Jurors also found in Lozano’s favor on her Title IX claim, but awarded no damages, and concluded Baylor was deliberately indifferent to her reports.

Lozano thanked her supporters immediately after the verdict was announced, tweeting “justice prevailed.”

Her story, along with several other female students’ stories of rape and abuse, surfaced in 2016, prompting Baylor regents to order an independent investigation by the law firm Pepper Hamilton. The firm concluded that administrators discouraged students from reporting abuse, and in one case even retaliated against a student.

Lozano’s attorney, Zeke Fortenberry of Dallas, accused coaches of knowing “not only of rapes, but of gang rapes” involving players who “were not reprimanded” at all, during his opening statement.

U.S. District Judge Robert Pitman tossed a gross negligence claims against Baylor, Briles and McCaw on the fifth day of trial, holding that, after hearing Briles and McCaw testify, “no reasonable jury” could conclude the defendants had been grossly negligent.

Briles told jurors he felt Baylor regents were being disloyal by firing him after the investigation. He testified that he was never given any Title IX training by Baylor and didn’t learn of Lozano’s claims until 2016, two years after the incidents she described having occurred.

McCaw testified that he quit after being sanctioned and placed on probation because he opposed the scapegoating of Briles. Regents used him to “take the fall” in the scandal and to mask years of issues with campus-wide assaults beyond the football team, he said..

“Baylor had a wide-ranging problem with interpersonal violence and sex assault,” McCaw told jurors. “The Board of Regents wanted to blame it all on one program and on one man: Art Briles.”

Lozano says her acrobatics and tumbling team coach LaPrise Harris-Williams asked her about her bruises after one of the alleged assaults and reported it to associate athletic director Nancy Post, who replied that “being involved with incidents like Lozano’s were not [Harris-Williams’] responsibility.”

McCaw refuted her claim: Post informed him of the assault in April 2014 and reported Lozano had sought counseling, medical attention and would file a report with Waco police, he testified.
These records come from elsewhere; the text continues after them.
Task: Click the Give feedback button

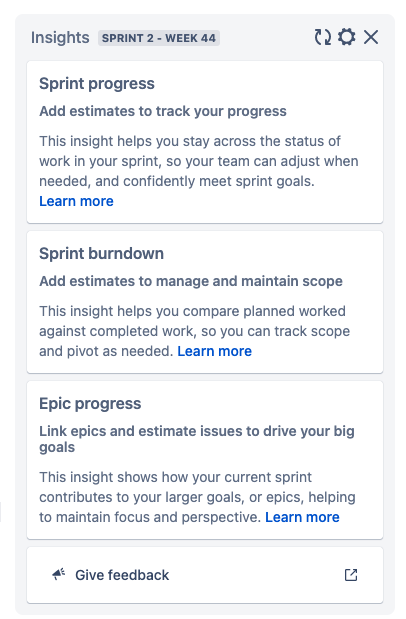Action: 205,575
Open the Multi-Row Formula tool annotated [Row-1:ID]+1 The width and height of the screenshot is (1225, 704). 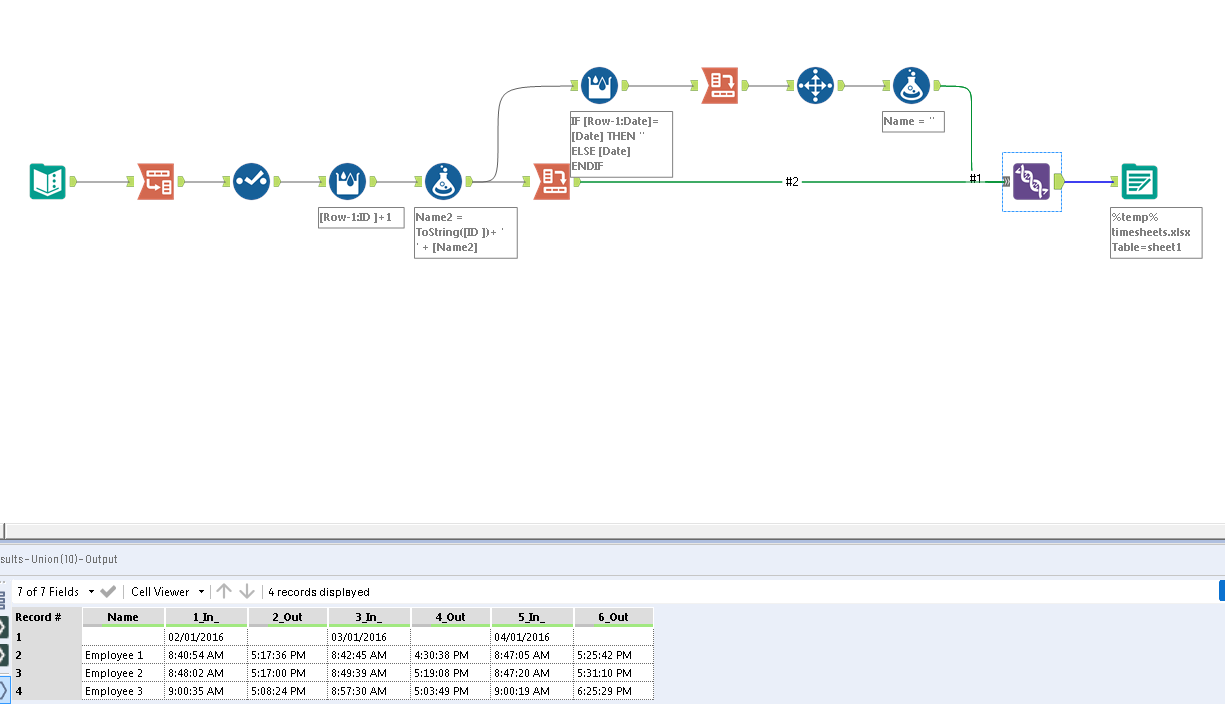point(347,181)
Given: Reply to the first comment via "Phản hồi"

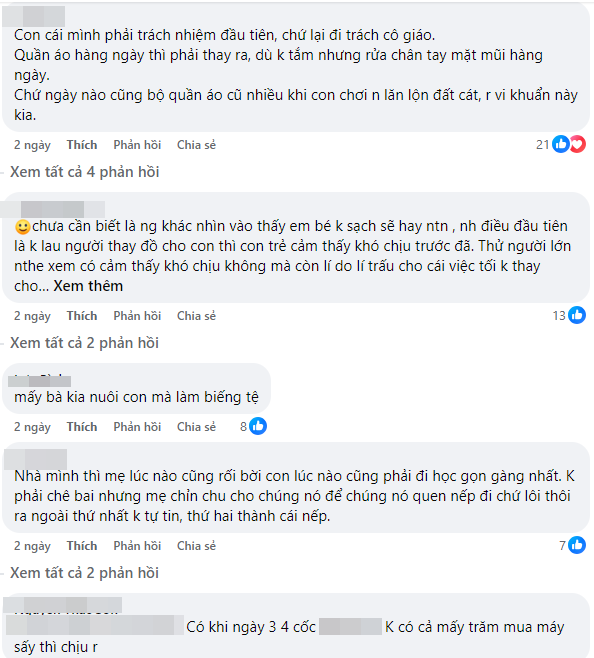Looking at the screenshot, I should pyautogui.click(x=137, y=145).
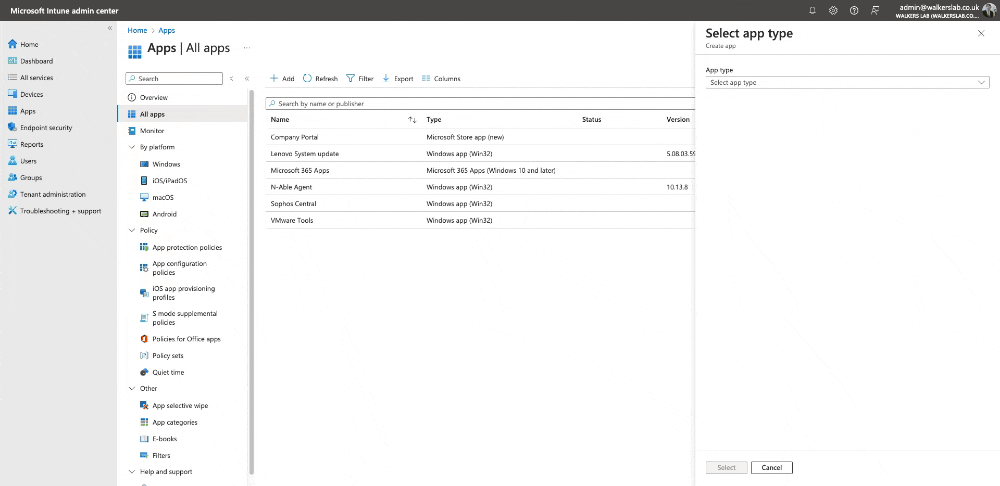Open Policies for Office apps

pos(186,339)
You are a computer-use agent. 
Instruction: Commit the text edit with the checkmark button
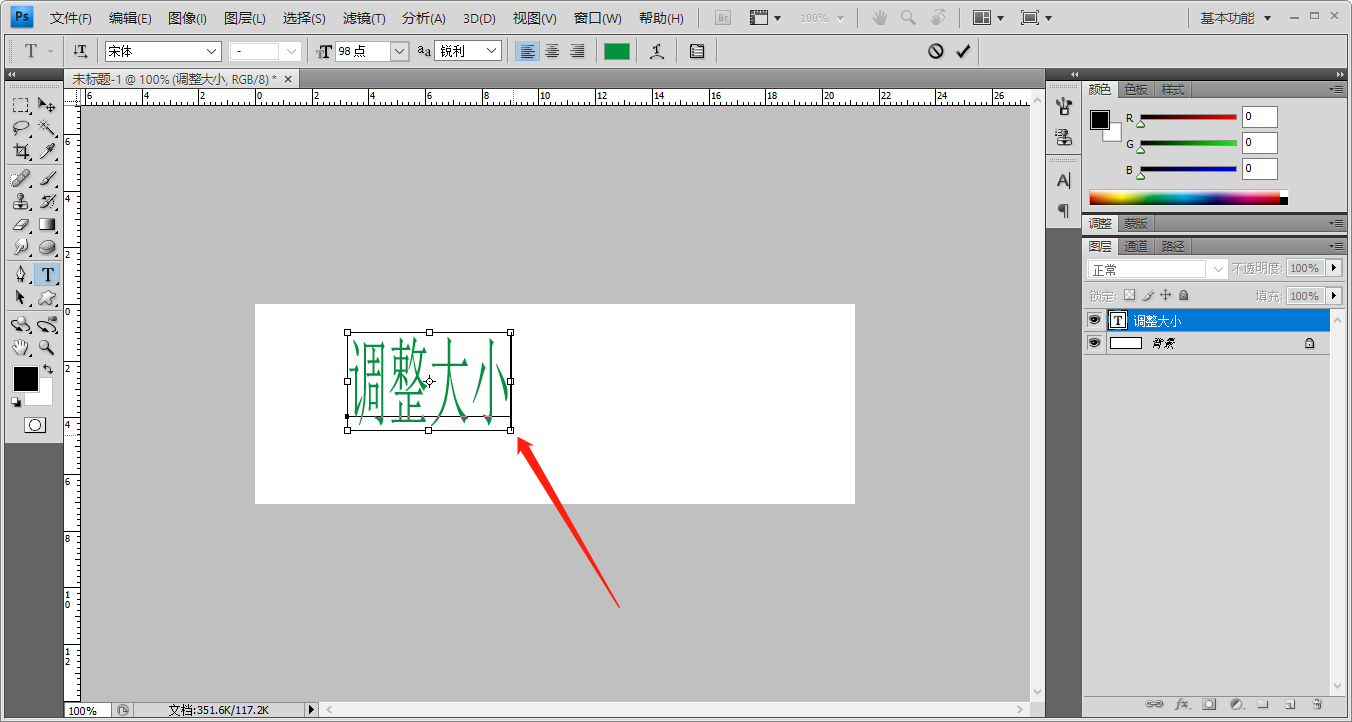tap(962, 51)
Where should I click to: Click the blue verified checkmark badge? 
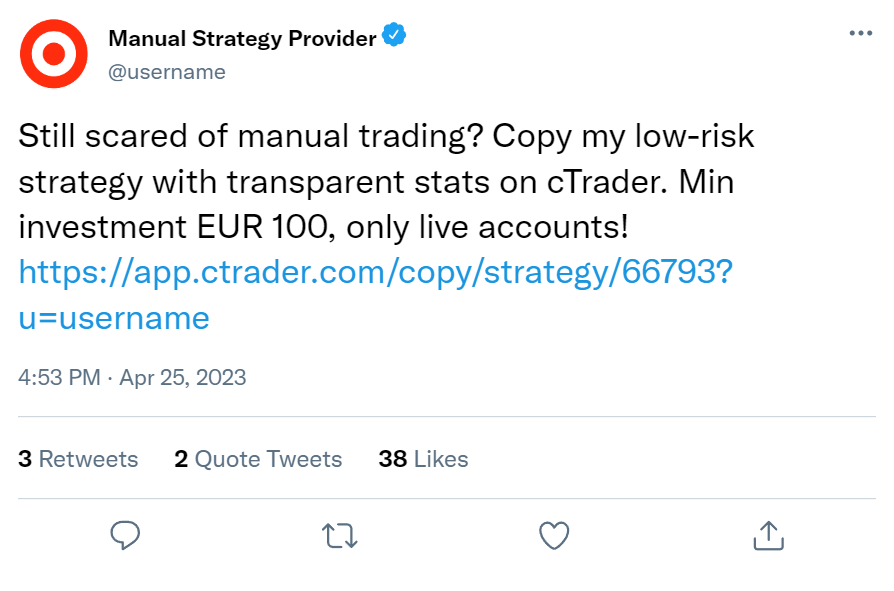click(x=394, y=35)
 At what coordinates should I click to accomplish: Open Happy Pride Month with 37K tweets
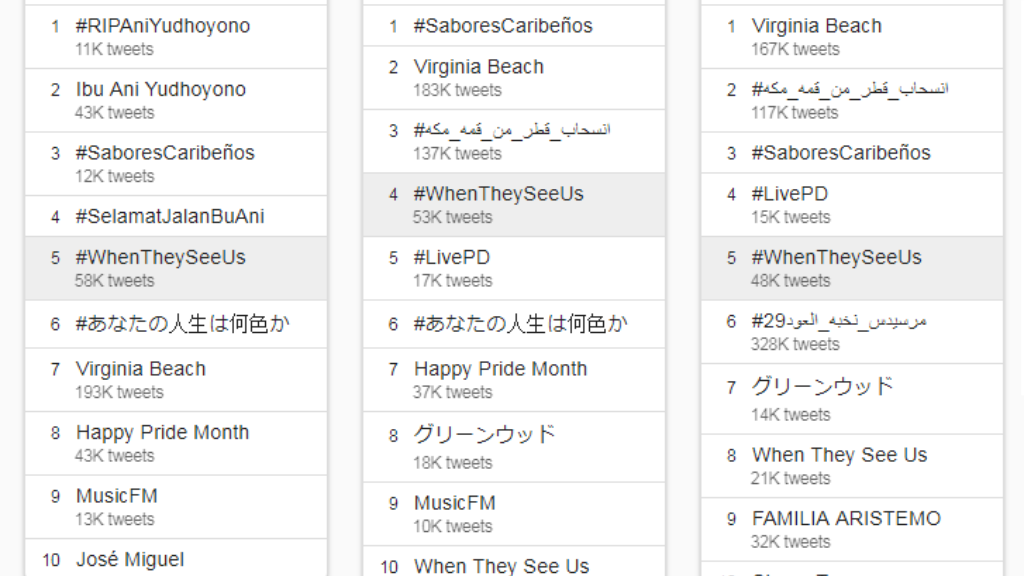(x=500, y=369)
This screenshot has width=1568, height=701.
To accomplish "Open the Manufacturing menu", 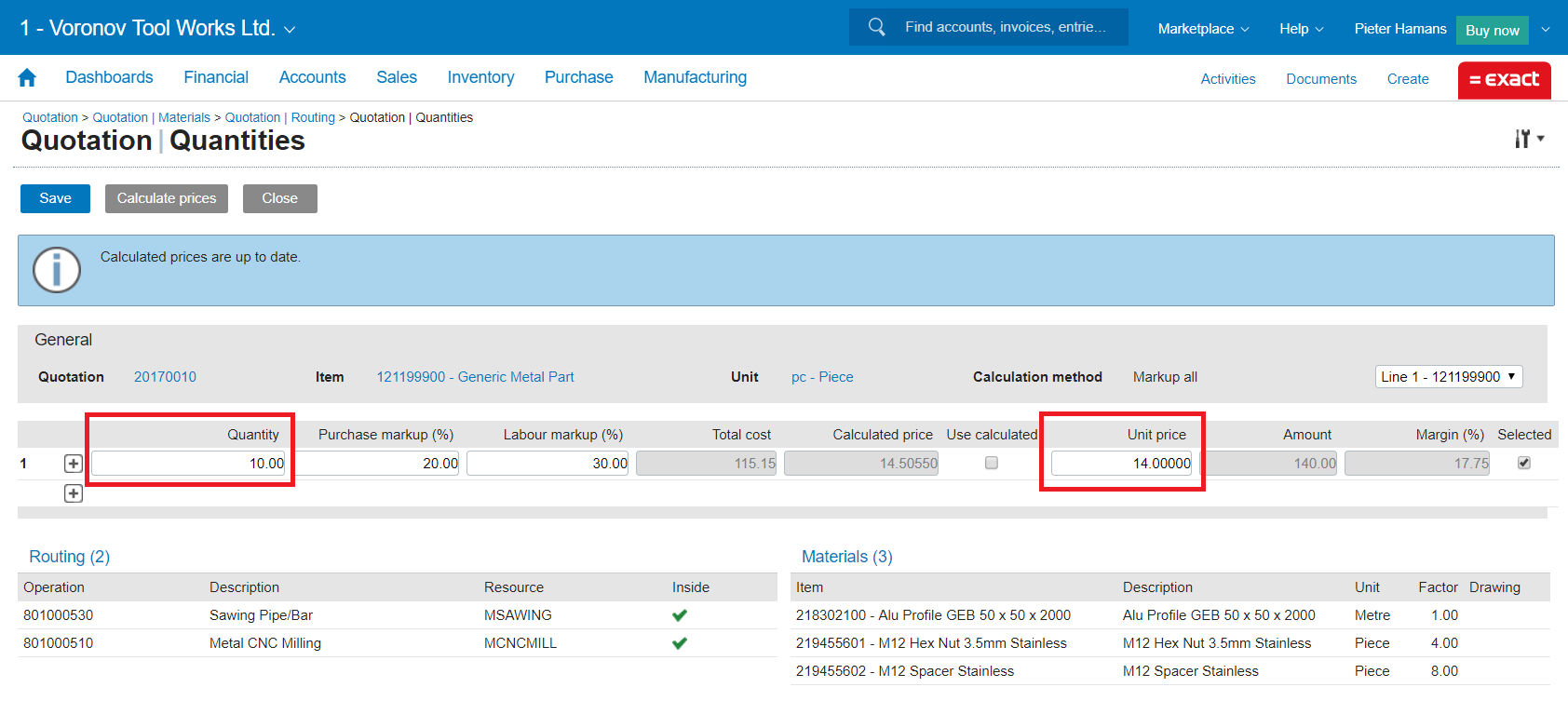I will tap(695, 77).
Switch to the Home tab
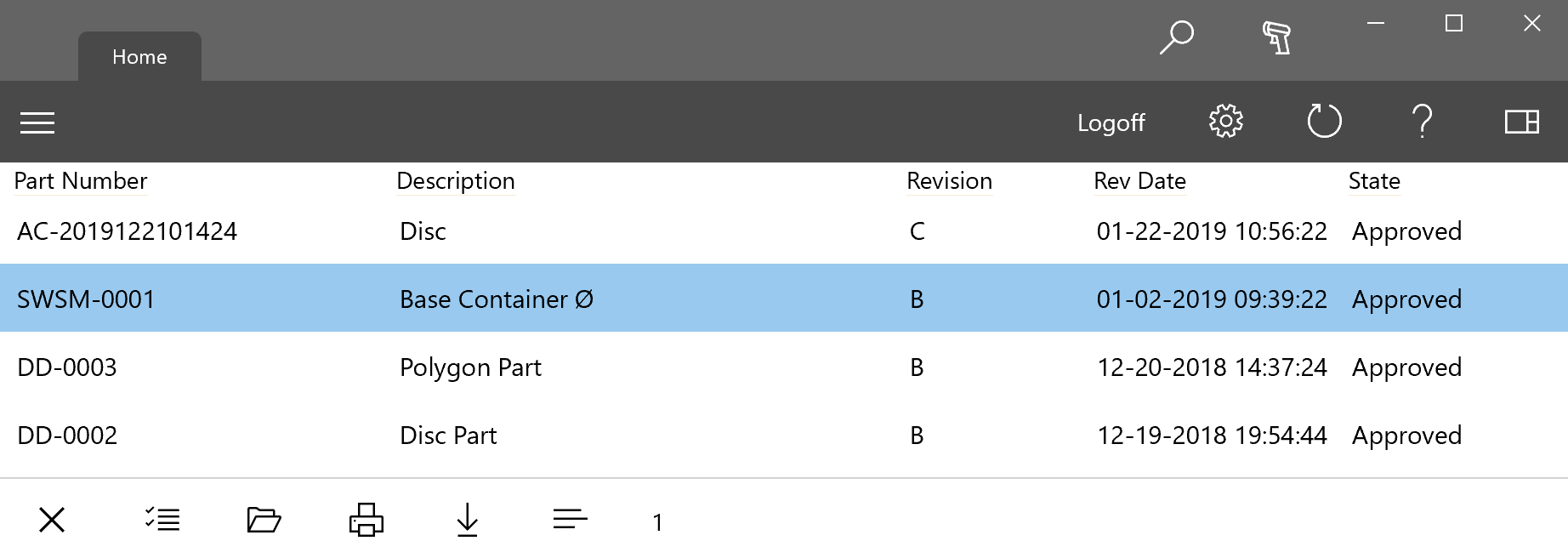 point(139,57)
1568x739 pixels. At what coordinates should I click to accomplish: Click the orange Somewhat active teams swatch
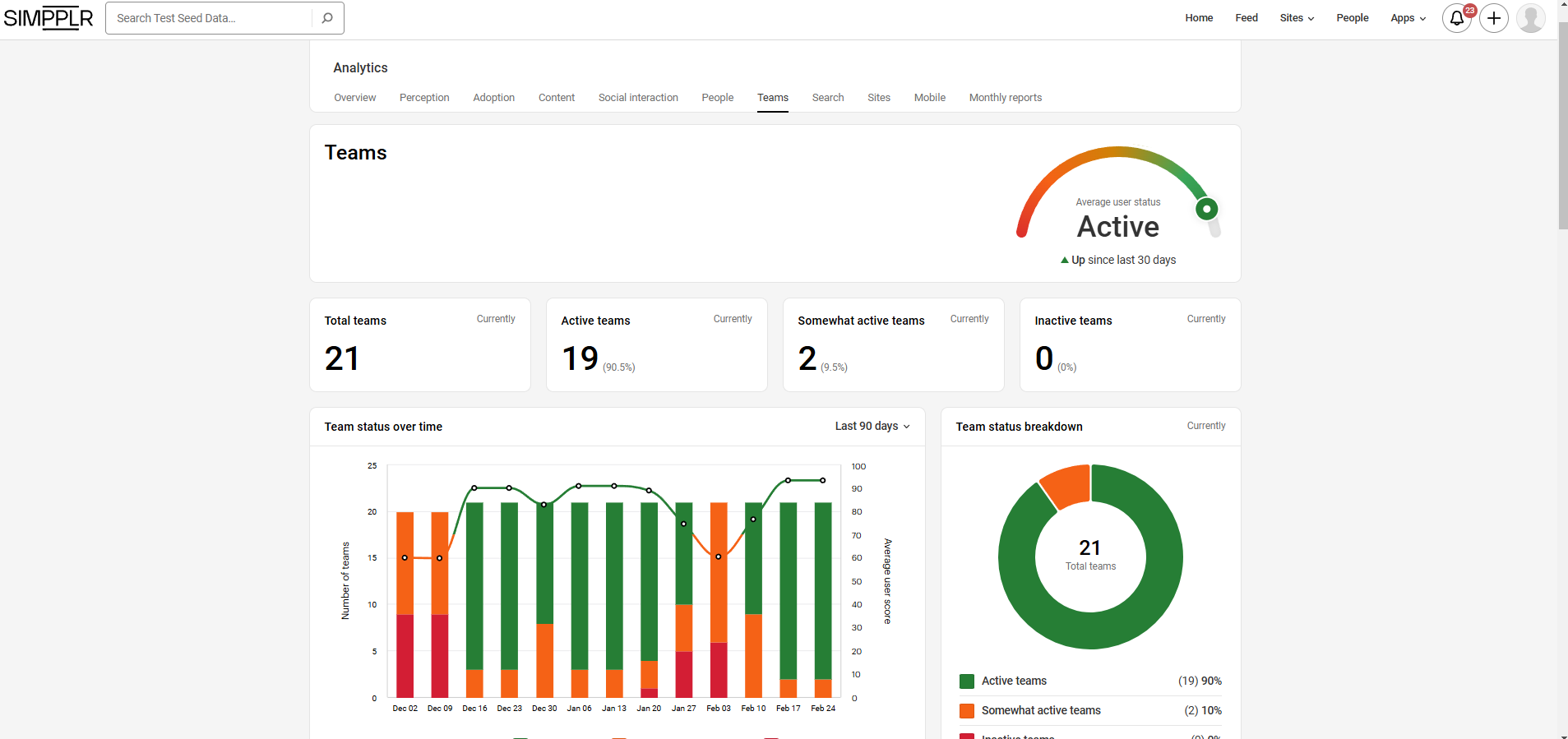(x=967, y=711)
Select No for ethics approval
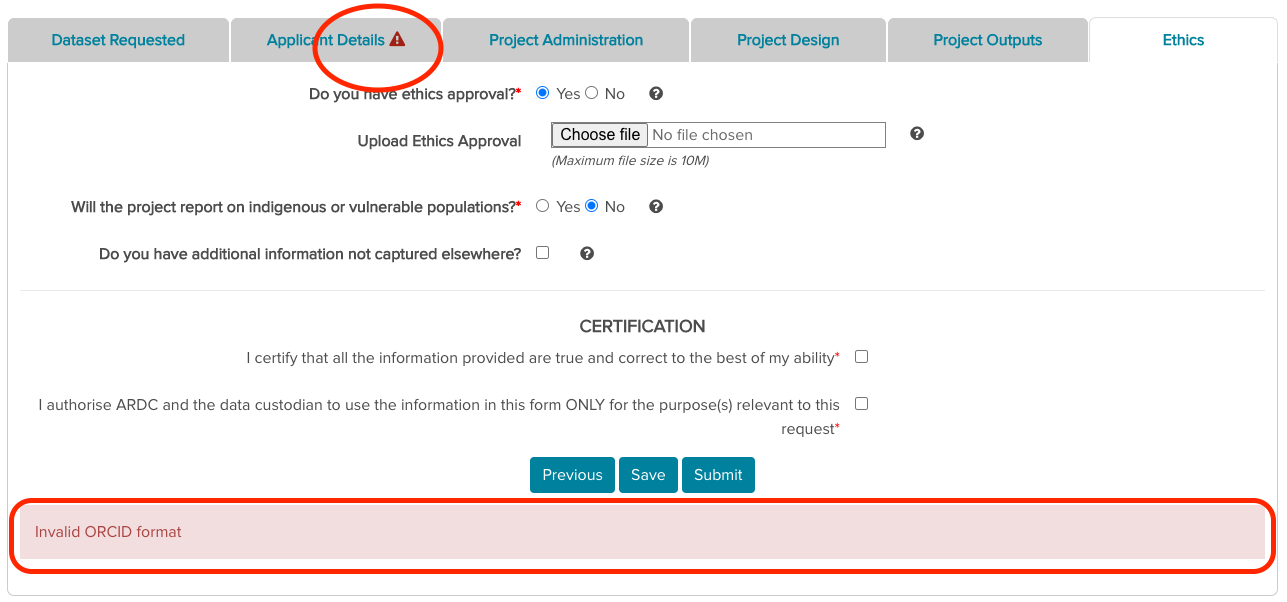1287x602 pixels. click(592, 93)
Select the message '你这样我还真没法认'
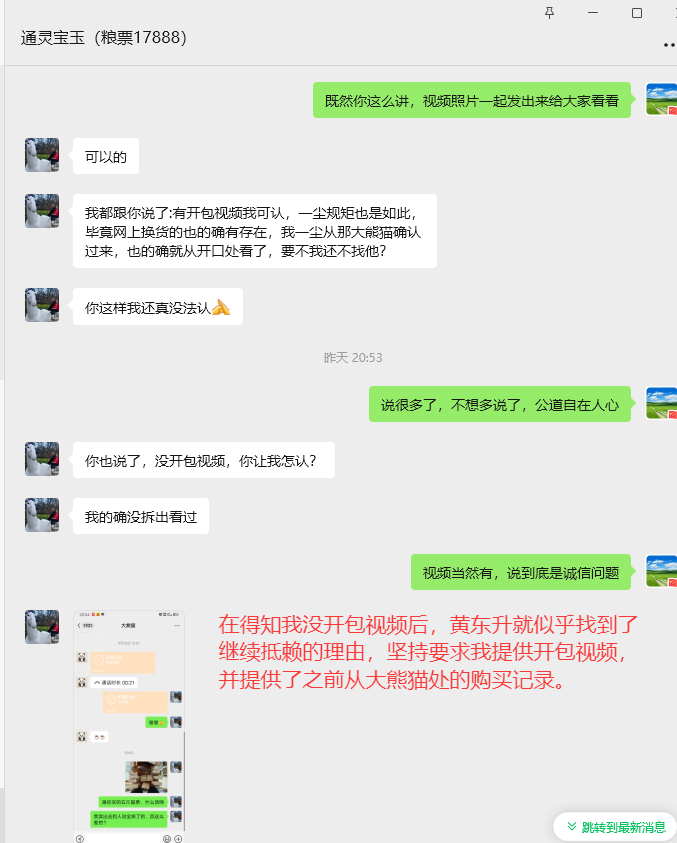Image resolution: width=677 pixels, height=843 pixels. 158,307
Baylor argued this shows the procedures in place were correctly followed by administrators and there was not deliberate indifference or negligence.

Chafin is not a party to the lawsuit and did not testify. Judge Pitman earlier denied Baylor’s motion to bring Chafin in as a third-party defendant. Chafin has steadfastly denied he ever assaulted Lozano and testified during a deposition that he acted in self-defense by grabbing her arms to stop being hit by Lozano.

Lozano testified on the second day of trial that she told then-running backs coach Jeff Lebby about the assaults and Chafin’s alleged drug abuse, claiming she saw him use marijuana, Oxycontin and mushrooms.

Baylor attorney Julie Springer, with Weisbart Springer in Austin, confronted Lozano on cross-examination on why she testified in a deposition in 2021 that she had only talked to Lebby about Chafin’s grades, yet was now claiming she told him about the assaults and drugs.

“That was what I could recall at that time,” Lozano replied.

“You only had one conversation with him and it was about academics,” Springer said.

Lebby is Briles’ son-in-law and the current offensive coordinator at the University of Oklahoma. He was forced to issue a public apology last month when Briles appeared on a sideline next to Lebby in University of Oklahoma clothing.

Springer told jurors that Baylor does apologize and accepts responsibility for the “bad things” that happened at the school, but as far as its liability, “this is not one of those cases.” She argued that Lozano was repeatedly urged to go to the police and to take advantage of school resources.

“Nobody from Baylor discouraged you from going to the police, right?” Springer asked.

“Yes,” Lozano replied.

Lozano has held public office since she was elected last year to be a justice of the peace in Harris County. Her term runs until 2027.